Etlops (ETL Operations) is a set of components that make developing ETL workloads easier.

Submodules

  • clients: Wrappers around common relational (MySQL) and MPP databases (Snowflake), as well as cloud storages (S3 and GCP Storage).
  • databseops: Components to work programmatically with relational and MPP databases like transactions and sequence of queries.
  • streams: Pending.

Examples

from etlops.clients.gcpstorage import GCPStorageClient
from etlops.clients.cloudstorage import CloudFile
import os
from datetime import date
from pprint import pprint

g = GCPStorageClient()

 # get serialized metadata of all buckets in the project (list of dicts)
pprint(g.list_buckets())

 # get serialized metadata of all objects in bucket (list of dicts)
pprint(g.list_bucket_objects("bucket_name"))

# Download a file as string:
cloud_file = CloudFile("object_key_in_bucket", "bucket_name", {gcp_download_mode: "string"})
downloaded_file = g.download(cloud_file)
print(downloaded_file.get_file())

# Download a file as named_file:
cloud_file = CloudFile("object_key_in_bucket", "bucket_name", {gcp_download_mode: "named_file", gcp_downloaded_file_path="path/in/local/filesystem"})
downloaded_file = g.download(cloud_file)
with open("path/in/local/filesystem", 'r') as file:
	print(file.read()) # 'r' or 'rb' depending on file content

# Download a file as file-like:
cloud_file = CloudFile("object_key_in_bucket", "bucket_name", {gcp_download_mode: "file-like", gcp_downloaded_file_path="path/in/local/filesystem"})
downloaded_file = g.download(cloud_file)
downloaded_file.get_file() # returns instance of BufferedWritter (https://docs.python.org/3/library/io.html#io.BufferedWriter)

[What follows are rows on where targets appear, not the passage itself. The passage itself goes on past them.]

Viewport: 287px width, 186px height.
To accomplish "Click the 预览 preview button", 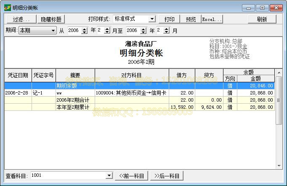I will point(191,19).
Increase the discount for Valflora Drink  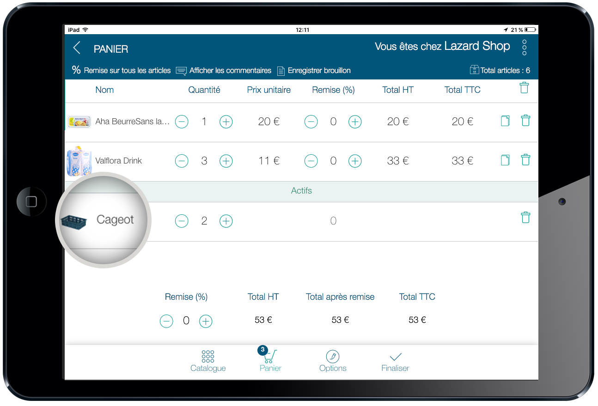(354, 161)
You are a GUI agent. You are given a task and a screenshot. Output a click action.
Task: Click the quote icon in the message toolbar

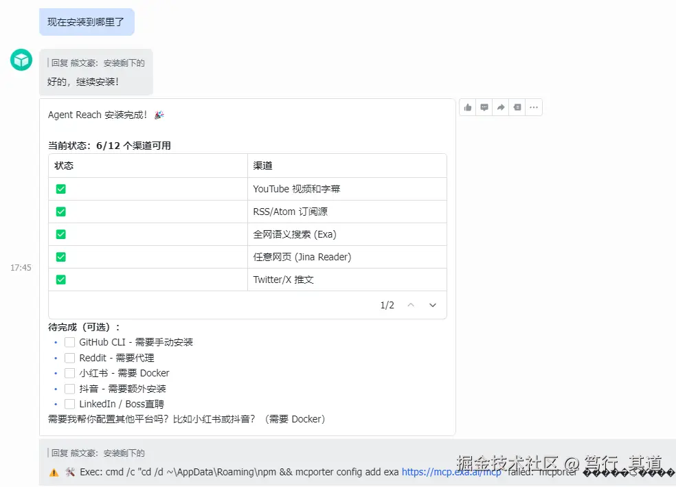(517, 106)
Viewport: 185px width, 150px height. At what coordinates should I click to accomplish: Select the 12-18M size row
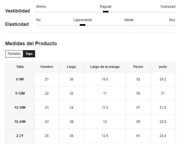[90, 108]
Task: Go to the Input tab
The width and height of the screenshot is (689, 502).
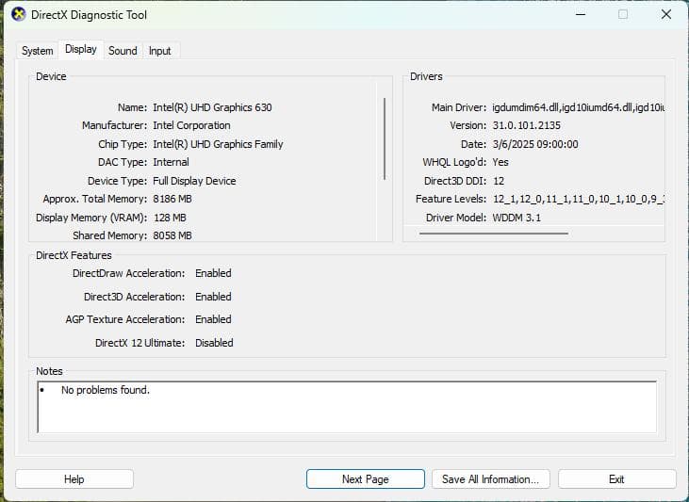Action: coord(160,51)
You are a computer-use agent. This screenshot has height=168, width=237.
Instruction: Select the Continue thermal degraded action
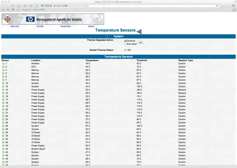[x=125, y=41]
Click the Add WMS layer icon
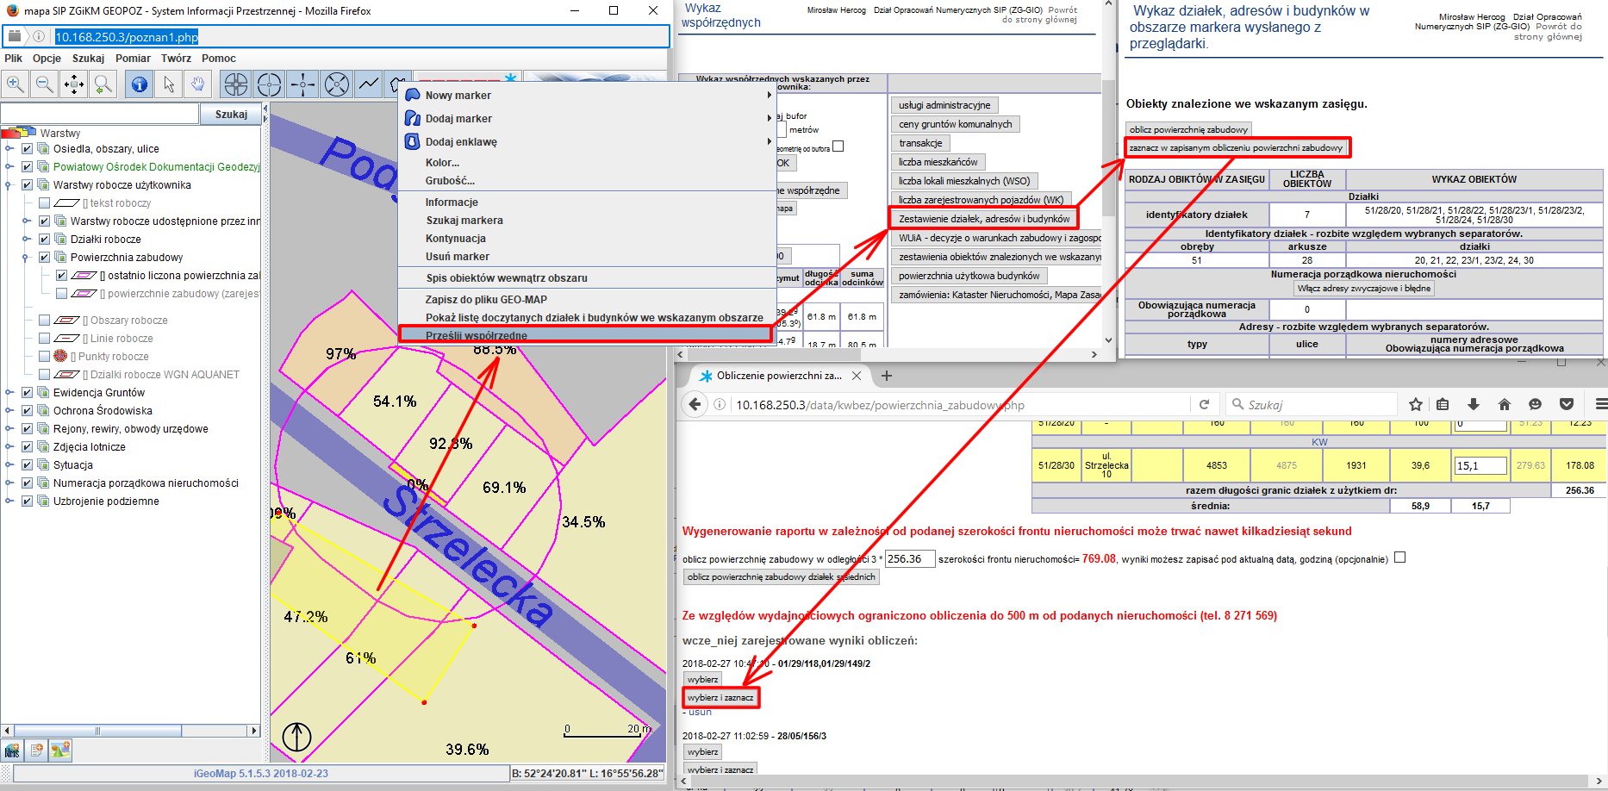1608x791 pixels. point(12,751)
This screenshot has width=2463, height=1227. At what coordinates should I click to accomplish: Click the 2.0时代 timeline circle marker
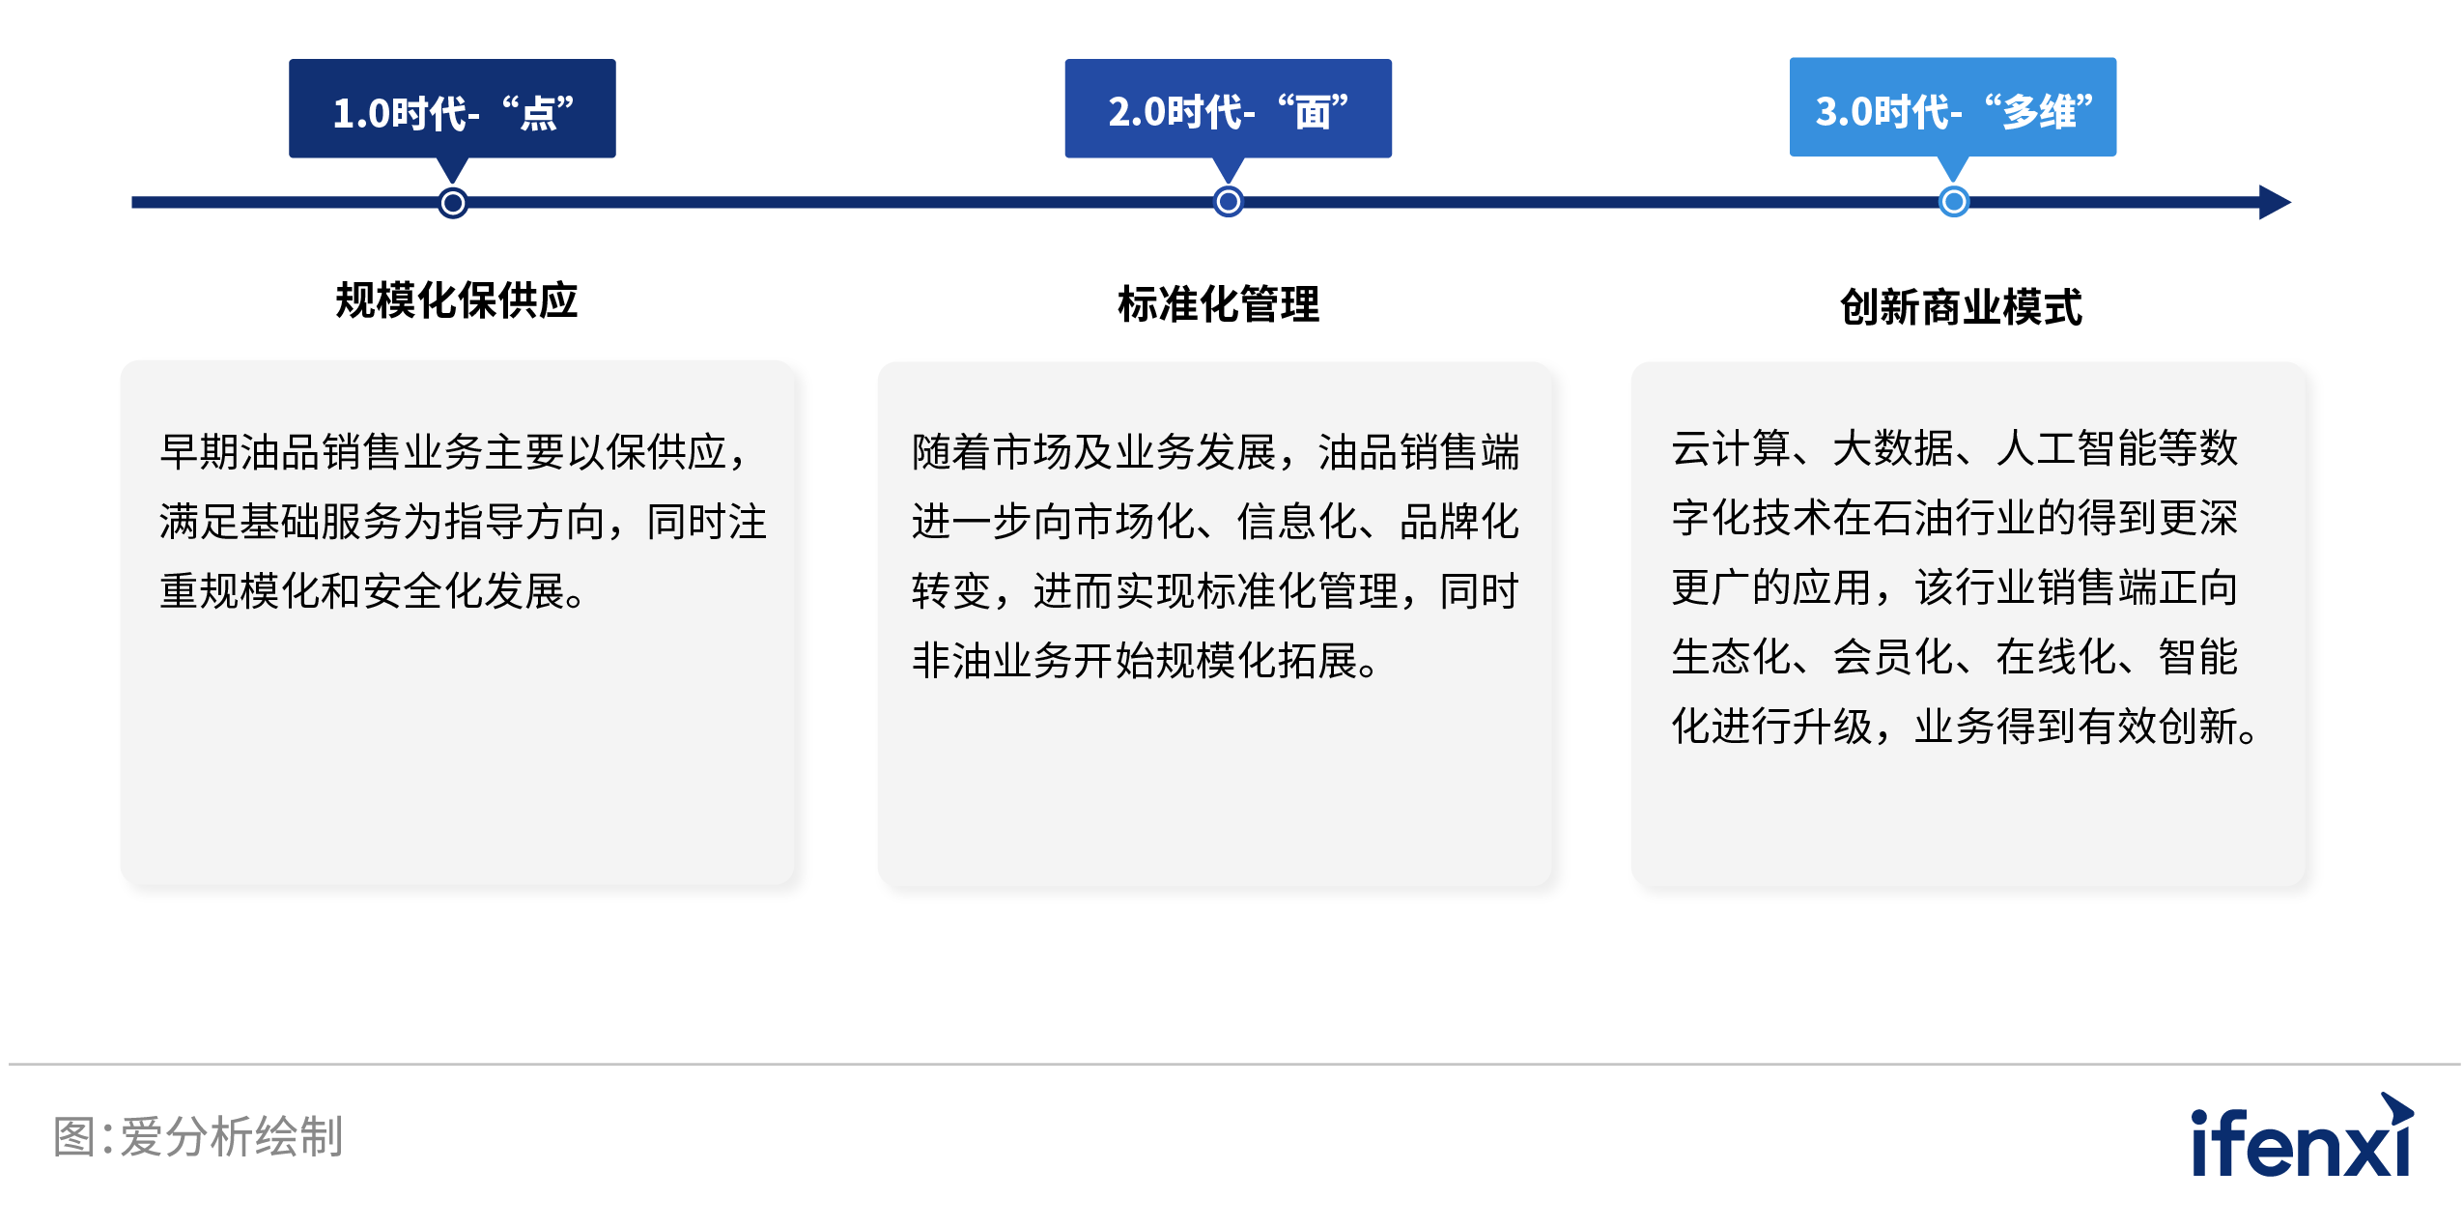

# Upload a file as string:
cloud_file = CloudFile("object_key_in_bucket", "bucket_name", {gcp_upload_mode: "string"}, "file content")
g.upload(cloud_file)

# Upload a file as named_file:
cloud_file = CloudFile("object_key_in_bucket", "bucket_name", {gcp_upload_mode: "named_file"}, "file content")
g.upload(cloud_file)
cloud_file = CloudFile("object_key_in_bucket", "bucket_name", dict(gcp_upload_mode="named_file", gcp_uploading_file_path="path/to/file/to/be/uploaded"))
g.upload(cloud_file)

# Upload a file as file-like:
cloud_file = CloudFile("object_key_in_bucket", "bucket_name", {gcp_upload_mode: "file-like"}, "file content")
with open("path/to/file/to/be/uploaded", 'rb') as file_handle:
    cloud_file = CloudFile("object_key_in_bucket", "bucket_name", dict(gcp_upload_mode="file-like"))
    cloud_file.set_file(file_handle)
    g.upload(cloud_file)

API Reference

clients

class etlops.clients.cloudstorage.CloudFile(bucket_file_path: str, bucket: str, cloud_specific_params: dict = None, file_to_upload=None)

Utility class used to configure upload and download operations on files across different cloud storage systems.

Constructor parameters:

  • bucket_file_path: str (required): Key of the object in the bucket it is located.
  • bucket: str (required): ID of the bucket where the object was uploaded.
  • cloud_specific_params: dict (optional): Parameters to specify the behaviour of the download or upload operation.
  • file_to_upload (optional): Binary of the file to be uploaded. To be used only for upload operations. Its setting can be delayed prior to passing an instance of this class to the client's upload method by using the set_file method or also specifying a file path parameter so the client fetches the file from the filesystem.

Attributes

  • _bucket_file_path: str = Key of the object in the bucket. _bucket: str = ID of the bucket to upload or download the object from.
  • _cloud_specific_params: dict = Key-value store of parameters to regulate the download / upload operation.
  • _file = Optional. Actual file to be uploaded if the mode of upload entails uploading a file-like or a string.

Methods

  • get_cloud_specific_param(parameter: str): Returns the parameter value for the specified key (parameter argument).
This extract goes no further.